Every entry must appear in the answer exactly as it does here.

══ ENTRIES SUPPLIED ══

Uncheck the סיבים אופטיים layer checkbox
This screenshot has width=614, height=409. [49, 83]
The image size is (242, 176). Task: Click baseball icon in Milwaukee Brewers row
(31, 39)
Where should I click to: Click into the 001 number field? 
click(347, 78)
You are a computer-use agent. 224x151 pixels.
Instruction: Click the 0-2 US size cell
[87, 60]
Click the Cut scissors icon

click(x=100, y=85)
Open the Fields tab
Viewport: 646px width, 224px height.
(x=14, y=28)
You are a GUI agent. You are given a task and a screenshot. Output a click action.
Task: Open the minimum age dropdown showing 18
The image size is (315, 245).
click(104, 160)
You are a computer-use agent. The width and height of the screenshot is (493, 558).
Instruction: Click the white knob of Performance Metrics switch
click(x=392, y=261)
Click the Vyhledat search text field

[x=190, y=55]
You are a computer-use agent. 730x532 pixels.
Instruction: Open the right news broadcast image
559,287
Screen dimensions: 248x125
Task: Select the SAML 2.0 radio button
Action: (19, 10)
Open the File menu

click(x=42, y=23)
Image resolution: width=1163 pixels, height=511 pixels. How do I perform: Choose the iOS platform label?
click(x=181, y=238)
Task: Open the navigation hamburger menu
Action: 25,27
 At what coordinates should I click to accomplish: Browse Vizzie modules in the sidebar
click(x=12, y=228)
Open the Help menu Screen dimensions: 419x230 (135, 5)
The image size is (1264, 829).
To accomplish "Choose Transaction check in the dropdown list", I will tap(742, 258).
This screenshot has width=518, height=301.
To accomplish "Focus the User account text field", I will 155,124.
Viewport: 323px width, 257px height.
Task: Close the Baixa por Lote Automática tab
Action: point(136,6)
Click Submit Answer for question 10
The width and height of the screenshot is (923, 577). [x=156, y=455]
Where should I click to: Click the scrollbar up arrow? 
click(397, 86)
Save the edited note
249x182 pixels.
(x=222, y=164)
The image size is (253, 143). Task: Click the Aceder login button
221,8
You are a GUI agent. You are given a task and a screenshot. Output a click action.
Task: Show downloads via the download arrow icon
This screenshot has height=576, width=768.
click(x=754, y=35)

═══

* [ANSWER TO THIS PROBLEM]:
Uncheck the סיבים אופטיים layer checkbox
This screenshot has width=614, height=409. [49, 83]
The image size is (242, 176). Task: Click baseball icon in Milwaukee Brewers row
(31, 39)
Where should I click to: Click into the 001 number field? 
click(347, 78)
You are a computer-use agent. 224x151 pixels.
Instruction: Click the 0-2 US size cell
[87, 60]
Click the Cut scissors icon

click(x=100, y=85)
Open the Fields tab
Viewport: 646px width, 224px height.
(x=14, y=28)
You are a GUI agent. You are given a task and a screenshot. Output a click action.
Task: Open the minimum age dropdown showing 18
The image size is (315, 245).
click(104, 160)
You are a computer-use agent. The width and height of the screenshot is (493, 558).
Instruction: Click the white knob of Performance Metrics switch
click(x=392, y=261)
Click the Vyhledat search text field

[x=190, y=55]
You are a computer-use agent. 730x532 pixels.
Instruction: Open the right news broadcast image
559,287
Screen dimensions: 248x125
Task: Select the SAML 2.0 radio button
Action: (19, 10)
Open the File menu

click(x=42, y=23)
Image resolution: width=1163 pixels, height=511 pixels. How do I perform: Choose the iOS platform label?
click(x=181, y=238)
Task: Open the navigation hamburger menu
Action: 25,27
 At what coordinates should I click to accomplish: Browse Vizzie modules in the sidebar
click(x=12, y=228)
Open the Help menu Screen dimensions: 419x230 (135, 5)
The image size is (1264, 829).
To accomplish "Choose Transaction check in the dropdown list", I will tap(742, 258).
This screenshot has width=518, height=301.
To accomplish "Focus the User account text field", I will 155,124.
Viewport: 323px width, 257px height.
Task: Close the Baixa por Lote Automática tab
Action: point(136,6)
Click Submit Answer for question 10
The width and height of the screenshot is (923, 577). [x=156, y=455]
Where should I click to: Click the scrollbar up arrow? 
click(397, 86)
Save the edited note
249x182 pixels.
(x=222, y=164)
The image size is (253, 143). Task: Click the Aceder login button
221,8
You are a GUI agent. You are given a task and a screenshot. Output a click action.
Task: Show downloads via the download arrow icon
This screenshot has height=576, width=768.
click(x=754, y=35)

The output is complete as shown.